Peygamber Efendimiz (s.a.v.) veda hutbesinde insanlara son kez seslenirken yine özellikle kadın haklarına değinmiş ve kadınların sizin üzerinizde hakkı var, onları sakın ihmal etmeyin demiştir. Sizin de kadınlarınız üzerinde hakkınız vardır, onlar da sizin hakkınızı korusunlar.

Keşke Peygamberimizin dediklerini evlenmeden önce herkes okusa da bir kadın nasıl sevilir tüm erkekler öğrense. Kadınlar da peygamber eşlerini okuyup biraz dersler çıkarsalar.

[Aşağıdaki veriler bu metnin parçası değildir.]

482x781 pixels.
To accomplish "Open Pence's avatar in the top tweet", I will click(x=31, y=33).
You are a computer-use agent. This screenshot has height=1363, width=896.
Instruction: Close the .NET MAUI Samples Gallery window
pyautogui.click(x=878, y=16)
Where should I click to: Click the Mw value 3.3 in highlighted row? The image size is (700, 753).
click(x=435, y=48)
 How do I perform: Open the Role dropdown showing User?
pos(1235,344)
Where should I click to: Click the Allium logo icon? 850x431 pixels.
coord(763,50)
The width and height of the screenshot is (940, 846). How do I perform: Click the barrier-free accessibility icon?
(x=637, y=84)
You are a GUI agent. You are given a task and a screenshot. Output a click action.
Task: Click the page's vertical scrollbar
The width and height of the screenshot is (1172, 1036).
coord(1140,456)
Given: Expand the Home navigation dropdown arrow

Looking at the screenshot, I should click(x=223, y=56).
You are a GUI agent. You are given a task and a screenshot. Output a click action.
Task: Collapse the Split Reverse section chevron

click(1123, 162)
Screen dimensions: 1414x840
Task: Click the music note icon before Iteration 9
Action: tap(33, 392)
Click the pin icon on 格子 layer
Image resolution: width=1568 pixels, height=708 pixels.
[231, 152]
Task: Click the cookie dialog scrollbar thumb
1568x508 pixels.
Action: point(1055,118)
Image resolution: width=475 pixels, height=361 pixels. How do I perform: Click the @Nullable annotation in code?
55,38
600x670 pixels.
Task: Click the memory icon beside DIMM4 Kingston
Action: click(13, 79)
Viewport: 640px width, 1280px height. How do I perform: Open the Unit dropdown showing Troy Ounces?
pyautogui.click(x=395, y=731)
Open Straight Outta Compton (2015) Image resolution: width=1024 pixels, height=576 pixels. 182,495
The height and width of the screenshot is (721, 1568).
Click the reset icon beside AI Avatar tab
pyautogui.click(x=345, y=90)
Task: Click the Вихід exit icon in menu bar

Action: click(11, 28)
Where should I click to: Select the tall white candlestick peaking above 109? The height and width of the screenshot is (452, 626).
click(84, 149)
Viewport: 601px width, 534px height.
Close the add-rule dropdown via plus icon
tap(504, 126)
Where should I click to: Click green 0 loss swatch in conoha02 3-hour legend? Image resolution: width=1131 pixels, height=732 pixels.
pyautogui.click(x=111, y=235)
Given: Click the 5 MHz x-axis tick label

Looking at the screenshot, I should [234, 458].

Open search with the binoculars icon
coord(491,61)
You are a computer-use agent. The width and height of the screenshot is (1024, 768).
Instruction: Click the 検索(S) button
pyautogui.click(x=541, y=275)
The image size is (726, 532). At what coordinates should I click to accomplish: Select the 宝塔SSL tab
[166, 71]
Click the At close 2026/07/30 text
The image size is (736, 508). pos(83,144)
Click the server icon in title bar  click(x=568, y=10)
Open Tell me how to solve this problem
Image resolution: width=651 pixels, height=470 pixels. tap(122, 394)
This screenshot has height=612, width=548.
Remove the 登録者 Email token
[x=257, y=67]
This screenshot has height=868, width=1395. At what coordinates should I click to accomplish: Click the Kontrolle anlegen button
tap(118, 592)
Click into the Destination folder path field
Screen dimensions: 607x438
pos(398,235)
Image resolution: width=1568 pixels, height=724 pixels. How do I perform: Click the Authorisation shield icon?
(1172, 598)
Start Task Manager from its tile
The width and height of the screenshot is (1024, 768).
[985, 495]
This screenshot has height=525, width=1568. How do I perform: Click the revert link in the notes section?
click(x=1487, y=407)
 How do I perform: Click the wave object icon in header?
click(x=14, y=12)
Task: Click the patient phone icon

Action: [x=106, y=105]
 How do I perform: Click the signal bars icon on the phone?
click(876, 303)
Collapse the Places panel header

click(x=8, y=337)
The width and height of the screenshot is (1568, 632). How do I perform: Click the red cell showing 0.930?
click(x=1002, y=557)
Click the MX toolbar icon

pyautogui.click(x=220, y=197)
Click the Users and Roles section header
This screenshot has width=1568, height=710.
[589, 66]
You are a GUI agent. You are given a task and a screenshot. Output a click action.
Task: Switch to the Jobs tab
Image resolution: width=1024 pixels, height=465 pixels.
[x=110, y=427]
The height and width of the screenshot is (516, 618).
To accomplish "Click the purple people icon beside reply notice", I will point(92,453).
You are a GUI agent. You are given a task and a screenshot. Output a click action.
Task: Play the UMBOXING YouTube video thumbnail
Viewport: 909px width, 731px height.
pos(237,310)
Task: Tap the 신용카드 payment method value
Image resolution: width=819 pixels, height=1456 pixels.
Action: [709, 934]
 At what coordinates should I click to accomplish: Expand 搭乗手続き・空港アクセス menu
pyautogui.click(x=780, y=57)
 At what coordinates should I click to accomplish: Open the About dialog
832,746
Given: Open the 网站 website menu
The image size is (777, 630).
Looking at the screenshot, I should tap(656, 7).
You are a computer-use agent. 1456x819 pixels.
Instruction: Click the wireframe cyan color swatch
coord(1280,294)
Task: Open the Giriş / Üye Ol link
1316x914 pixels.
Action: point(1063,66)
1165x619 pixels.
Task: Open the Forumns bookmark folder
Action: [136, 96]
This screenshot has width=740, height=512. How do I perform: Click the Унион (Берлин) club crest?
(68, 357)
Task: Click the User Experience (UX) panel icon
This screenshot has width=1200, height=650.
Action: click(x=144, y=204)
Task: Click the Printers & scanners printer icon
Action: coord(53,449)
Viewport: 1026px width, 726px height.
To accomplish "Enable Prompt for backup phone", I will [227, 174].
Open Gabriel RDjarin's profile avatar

Bakara 34. ayet aslında davranışlardaki uç noktaları belirliyor. Yani nasihat etmekten hafiften darp etmeye kadar. Yani hafif bir darptan öteye geçmek kesinlikle yasaklanmıştır. Eşini bıçaklayanlar, kurşunlayanlar var. Bunlar dinen kesinlikle haram kılınmıştır. İşin böylesi bir faciaya gitmemesi için önceden önlem alınmasına ilişkin bir ayeti çarpıtarak kimseye huzur getiremezsiniz.

Ve şu faciaların yaşandığı günümüzde kimin kuralları uygulanıyor? İslam'ın mı? Hayır.

Evet ateist kardeşler şu soruyu bir daha soruyorum. Şuan bu ülkede Allah'ın ayetleri mi yasaları belirliyor? O kadar cılız hayır demeyin, bağırın şöyle HAAAAAYIIIIR.

Eee şu gün medeniyet dediğiniz, modernizm dediğiniz, bizim kurallarımız geçer burada dediğiniz halinize bir bakınız. Her gün en az bir kadının katledildiği bu zamanda insanların yasaları geçerli ve o yasaların toplumu, erkeği, kadını ne kadar mutlu ettiği ortada değil mi?

Tamam fazla yüklenmiyorum. Gidip bir kahve için rahatlayın.